Pytorch-TensorRT-Detection

Monocular Depth with DepthNet

Depth sensing is useful for tasks such as mapping, navigation and obstacle detection, however it historically required a stereo camera or RGB-D camera. There are now DNNs that are able to infer relative depth from a single monocular image (aka mono depth). See the MIT FastDepth paper for one such approach to accomplishing this using Fully-Convolutional Networks (FCNs).

The depthNet object accepts a single color image as input, and outputs the depth map. The depth map is colorized for visualization, but the raw depth field is also accessible for directly accessing the depths. depthNet is available to use from Python and C++.

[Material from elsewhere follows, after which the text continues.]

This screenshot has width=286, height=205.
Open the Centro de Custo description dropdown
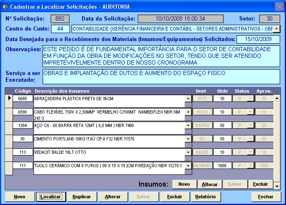tap(277, 29)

As examples of using the depthNet class, we provide sample programs for C++ and Python:

These samples are able to infer depth from images, videos, and camera feeds. For more info about the various types of input/output streams supported, see the Camera Streaming and Multimedia page.

Mono Depth on Images

First, let’s try running the depthnet sample on some examples images. In addition to the input/output paths, there are some additional command-line options that are optional:

If you’re using the Docker container, it’s recommended to save the output images to the images/test mounted directory. These images will then be easily viewable from your host device under jetson-inference/data/images/test (for more info, see Mounted Data Volumes).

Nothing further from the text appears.